**Written task**: Reproduce the lines from the first one through the line containing "point(810,336)", with both end lines included.

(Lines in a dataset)
►

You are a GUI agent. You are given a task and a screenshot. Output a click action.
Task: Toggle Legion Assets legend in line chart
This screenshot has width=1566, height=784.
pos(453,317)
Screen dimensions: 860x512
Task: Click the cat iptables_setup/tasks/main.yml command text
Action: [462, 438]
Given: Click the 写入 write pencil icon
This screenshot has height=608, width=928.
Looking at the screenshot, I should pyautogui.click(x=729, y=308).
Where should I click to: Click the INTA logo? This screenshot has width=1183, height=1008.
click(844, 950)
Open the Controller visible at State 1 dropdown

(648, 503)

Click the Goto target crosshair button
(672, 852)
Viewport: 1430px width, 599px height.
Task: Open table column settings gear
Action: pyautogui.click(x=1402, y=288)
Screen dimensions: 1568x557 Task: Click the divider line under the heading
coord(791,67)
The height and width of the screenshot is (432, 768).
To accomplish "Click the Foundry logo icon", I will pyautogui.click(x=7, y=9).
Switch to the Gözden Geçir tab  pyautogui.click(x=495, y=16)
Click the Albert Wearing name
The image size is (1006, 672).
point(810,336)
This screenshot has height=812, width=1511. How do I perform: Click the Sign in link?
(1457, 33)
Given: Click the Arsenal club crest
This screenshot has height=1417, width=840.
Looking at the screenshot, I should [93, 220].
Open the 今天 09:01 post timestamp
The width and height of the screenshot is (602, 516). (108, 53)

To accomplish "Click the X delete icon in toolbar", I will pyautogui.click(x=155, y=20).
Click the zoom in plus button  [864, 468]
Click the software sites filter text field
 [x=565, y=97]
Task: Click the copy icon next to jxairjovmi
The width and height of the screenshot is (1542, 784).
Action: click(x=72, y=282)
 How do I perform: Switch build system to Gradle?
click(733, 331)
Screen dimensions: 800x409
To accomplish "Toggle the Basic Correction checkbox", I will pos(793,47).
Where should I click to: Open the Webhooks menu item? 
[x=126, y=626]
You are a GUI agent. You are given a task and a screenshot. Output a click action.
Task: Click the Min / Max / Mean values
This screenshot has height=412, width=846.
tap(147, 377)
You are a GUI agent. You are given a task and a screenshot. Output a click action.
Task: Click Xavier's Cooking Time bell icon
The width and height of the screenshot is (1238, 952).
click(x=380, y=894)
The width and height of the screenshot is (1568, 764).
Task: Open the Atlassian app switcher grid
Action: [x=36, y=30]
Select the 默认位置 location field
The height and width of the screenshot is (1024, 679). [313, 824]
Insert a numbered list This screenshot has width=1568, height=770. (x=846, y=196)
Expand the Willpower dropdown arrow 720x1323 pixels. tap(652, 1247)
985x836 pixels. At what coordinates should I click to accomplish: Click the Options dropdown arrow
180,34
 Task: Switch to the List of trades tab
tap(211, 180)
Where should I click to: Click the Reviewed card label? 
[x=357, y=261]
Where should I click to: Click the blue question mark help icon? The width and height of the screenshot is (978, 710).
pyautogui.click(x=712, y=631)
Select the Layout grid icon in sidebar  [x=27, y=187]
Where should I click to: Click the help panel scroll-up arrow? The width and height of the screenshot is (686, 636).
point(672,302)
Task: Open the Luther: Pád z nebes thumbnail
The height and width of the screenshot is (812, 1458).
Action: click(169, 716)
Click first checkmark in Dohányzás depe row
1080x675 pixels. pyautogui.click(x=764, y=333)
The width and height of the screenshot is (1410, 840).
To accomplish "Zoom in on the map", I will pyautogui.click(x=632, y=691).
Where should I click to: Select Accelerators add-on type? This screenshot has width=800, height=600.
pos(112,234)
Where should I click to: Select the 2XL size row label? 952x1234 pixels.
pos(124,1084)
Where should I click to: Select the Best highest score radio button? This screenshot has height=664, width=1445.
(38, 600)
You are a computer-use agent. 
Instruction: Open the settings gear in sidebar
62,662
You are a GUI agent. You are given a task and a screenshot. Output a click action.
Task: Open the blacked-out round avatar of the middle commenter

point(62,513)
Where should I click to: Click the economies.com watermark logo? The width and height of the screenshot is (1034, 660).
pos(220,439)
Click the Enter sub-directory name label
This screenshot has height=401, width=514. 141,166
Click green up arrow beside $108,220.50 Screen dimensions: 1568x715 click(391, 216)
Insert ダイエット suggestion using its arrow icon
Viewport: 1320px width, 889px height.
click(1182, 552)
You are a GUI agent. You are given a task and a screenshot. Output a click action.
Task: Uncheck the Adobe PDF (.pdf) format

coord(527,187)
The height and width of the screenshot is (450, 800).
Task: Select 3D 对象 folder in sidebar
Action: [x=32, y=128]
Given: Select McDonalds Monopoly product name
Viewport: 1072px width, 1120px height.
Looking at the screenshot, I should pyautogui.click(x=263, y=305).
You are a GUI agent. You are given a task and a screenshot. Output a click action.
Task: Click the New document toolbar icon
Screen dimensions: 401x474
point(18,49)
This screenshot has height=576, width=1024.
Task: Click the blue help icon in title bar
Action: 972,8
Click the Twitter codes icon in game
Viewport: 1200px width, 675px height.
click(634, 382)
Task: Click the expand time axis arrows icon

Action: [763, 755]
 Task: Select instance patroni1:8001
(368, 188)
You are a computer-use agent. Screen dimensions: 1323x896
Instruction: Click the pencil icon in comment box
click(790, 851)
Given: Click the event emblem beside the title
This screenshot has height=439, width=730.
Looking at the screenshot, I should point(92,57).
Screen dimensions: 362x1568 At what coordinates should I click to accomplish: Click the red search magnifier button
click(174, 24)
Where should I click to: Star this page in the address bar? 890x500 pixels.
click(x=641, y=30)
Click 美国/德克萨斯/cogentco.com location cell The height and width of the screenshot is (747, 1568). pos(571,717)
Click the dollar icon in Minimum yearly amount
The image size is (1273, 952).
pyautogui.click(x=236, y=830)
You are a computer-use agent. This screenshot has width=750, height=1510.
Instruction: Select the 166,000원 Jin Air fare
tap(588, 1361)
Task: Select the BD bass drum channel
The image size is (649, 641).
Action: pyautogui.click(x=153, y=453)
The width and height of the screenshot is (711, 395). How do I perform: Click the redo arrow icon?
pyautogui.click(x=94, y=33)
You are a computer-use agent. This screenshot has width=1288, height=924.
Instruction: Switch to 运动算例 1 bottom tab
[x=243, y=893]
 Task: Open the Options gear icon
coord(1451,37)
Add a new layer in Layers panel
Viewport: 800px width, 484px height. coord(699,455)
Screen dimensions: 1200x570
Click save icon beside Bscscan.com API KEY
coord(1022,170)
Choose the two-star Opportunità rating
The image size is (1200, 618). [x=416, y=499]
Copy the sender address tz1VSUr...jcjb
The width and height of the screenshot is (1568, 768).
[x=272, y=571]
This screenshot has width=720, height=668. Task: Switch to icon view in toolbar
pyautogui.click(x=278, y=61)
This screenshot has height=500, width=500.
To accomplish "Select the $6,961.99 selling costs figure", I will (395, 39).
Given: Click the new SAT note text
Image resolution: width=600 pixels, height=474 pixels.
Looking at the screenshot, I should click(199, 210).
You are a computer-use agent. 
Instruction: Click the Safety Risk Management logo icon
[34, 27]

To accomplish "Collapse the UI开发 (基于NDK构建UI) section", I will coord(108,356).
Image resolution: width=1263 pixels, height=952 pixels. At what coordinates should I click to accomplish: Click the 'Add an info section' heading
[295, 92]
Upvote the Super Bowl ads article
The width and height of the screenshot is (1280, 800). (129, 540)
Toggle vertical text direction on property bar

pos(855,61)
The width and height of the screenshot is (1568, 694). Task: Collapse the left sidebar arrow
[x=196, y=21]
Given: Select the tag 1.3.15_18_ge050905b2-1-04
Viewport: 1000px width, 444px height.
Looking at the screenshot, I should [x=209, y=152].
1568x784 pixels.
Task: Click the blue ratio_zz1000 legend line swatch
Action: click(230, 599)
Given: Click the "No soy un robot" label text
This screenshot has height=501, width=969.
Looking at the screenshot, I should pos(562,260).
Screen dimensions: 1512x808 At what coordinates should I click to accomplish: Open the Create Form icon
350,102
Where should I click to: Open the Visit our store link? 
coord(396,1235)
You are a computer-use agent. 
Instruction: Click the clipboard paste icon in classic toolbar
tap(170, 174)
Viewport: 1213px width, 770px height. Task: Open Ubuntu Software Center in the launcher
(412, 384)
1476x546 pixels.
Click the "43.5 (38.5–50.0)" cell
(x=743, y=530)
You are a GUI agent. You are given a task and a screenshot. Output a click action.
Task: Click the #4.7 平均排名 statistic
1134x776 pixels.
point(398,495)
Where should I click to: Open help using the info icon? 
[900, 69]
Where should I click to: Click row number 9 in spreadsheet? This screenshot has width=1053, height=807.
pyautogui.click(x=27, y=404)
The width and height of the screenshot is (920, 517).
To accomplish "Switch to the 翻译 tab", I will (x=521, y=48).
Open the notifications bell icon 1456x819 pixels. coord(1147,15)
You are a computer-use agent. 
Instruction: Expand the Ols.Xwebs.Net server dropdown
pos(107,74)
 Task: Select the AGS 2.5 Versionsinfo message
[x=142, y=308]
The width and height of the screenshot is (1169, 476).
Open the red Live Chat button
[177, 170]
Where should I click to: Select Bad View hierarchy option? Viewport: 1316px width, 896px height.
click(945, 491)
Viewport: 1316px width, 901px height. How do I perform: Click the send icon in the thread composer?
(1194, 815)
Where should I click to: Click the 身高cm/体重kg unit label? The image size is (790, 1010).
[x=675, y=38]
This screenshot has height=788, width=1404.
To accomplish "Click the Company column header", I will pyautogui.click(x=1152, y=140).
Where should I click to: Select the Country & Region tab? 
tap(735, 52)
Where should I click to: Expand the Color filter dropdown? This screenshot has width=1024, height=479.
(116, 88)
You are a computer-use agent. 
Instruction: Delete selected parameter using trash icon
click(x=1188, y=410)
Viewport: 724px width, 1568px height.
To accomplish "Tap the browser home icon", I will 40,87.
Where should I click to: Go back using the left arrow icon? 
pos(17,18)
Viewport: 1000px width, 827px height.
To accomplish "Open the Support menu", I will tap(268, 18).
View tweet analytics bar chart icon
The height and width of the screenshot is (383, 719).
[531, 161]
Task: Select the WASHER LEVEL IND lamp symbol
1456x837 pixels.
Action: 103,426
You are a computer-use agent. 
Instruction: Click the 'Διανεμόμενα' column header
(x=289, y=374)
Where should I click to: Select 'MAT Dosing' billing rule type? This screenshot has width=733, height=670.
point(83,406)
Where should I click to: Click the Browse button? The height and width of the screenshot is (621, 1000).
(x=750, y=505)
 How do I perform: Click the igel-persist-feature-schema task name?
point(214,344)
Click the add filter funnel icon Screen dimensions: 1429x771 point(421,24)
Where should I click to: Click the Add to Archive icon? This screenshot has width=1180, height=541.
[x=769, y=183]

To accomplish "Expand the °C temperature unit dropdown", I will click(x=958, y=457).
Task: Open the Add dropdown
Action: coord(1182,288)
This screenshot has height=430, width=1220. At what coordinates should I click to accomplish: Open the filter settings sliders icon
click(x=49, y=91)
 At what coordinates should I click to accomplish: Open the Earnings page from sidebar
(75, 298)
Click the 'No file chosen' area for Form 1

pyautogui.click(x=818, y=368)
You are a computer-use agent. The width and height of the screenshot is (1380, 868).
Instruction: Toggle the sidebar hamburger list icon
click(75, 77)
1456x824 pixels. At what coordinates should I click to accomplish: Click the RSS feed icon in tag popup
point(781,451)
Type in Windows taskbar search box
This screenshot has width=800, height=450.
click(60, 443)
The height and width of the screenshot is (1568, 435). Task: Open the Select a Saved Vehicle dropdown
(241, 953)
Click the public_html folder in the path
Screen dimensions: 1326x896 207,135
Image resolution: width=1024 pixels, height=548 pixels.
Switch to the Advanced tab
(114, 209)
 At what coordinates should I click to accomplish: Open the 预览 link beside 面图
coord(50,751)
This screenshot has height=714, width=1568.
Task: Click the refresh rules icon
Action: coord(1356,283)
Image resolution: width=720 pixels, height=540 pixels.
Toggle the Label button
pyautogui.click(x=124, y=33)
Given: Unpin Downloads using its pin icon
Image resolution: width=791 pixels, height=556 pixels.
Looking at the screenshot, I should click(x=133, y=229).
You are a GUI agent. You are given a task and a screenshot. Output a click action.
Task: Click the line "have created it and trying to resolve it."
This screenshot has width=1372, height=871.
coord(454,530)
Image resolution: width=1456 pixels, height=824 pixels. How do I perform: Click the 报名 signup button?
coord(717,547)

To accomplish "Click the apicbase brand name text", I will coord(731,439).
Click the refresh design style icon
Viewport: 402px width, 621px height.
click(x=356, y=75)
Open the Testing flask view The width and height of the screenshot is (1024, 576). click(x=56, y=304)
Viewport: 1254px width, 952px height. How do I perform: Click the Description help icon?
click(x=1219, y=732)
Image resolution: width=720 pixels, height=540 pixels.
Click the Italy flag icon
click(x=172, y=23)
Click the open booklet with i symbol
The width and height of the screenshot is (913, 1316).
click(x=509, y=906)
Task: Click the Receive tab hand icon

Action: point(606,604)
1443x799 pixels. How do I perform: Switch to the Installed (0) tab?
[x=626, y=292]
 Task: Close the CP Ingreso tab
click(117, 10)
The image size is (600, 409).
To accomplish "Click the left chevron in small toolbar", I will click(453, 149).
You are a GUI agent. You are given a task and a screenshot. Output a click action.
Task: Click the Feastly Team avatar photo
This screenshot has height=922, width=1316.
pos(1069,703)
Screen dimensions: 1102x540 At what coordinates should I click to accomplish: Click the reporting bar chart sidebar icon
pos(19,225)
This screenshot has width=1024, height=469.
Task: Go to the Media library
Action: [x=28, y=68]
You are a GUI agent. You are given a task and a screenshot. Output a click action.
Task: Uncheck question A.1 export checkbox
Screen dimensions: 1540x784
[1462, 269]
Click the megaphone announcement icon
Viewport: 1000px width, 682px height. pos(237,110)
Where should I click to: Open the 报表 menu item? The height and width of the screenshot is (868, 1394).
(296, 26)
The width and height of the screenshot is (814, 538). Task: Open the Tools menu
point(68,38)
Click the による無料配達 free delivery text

◄

**Exercise answer**:
You are a GUI agent. You are given a task and a screenshot. Output a click action.
Task: Toggle Legion Assets legend in line chart
This screenshot has width=1566, height=784.
pos(453,317)
Screen dimensions: 860x512
Task: Click the cat iptables_setup/tasks/main.yml command text
Action: [462, 438]
Given: Click the 写入 write pencil icon
This screenshot has height=608, width=928.
Looking at the screenshot, I should pyautogui.click(x=729, y=308).
Where should I click to: Click the INTA logo? This screenshot has width=1183, height=1008.
click(844, 950)
Open the Controller visible at State 1 dropdown

(648, 503)

Click the Goto target crosshair button
(672, 852)
Viewport: 1430px width, 599px height.
Task: Open table column settings gear
Action: pyautogui.click(x=1402, y=288)
Screen dimensions: 1568x557 Task: Click the divider line under the heading
coord(791,67)
The height and width of the screenshot is (432, 768).
To accomplish "Click the Foundry logo icon", I will pyautogui.click(x=7, y=9).
Switch to the Gözden Geçir tab  pyautogui.click(x=495, y=16)
Click the Albert Wearing name
The image size is (1006, 672).
point(810,336)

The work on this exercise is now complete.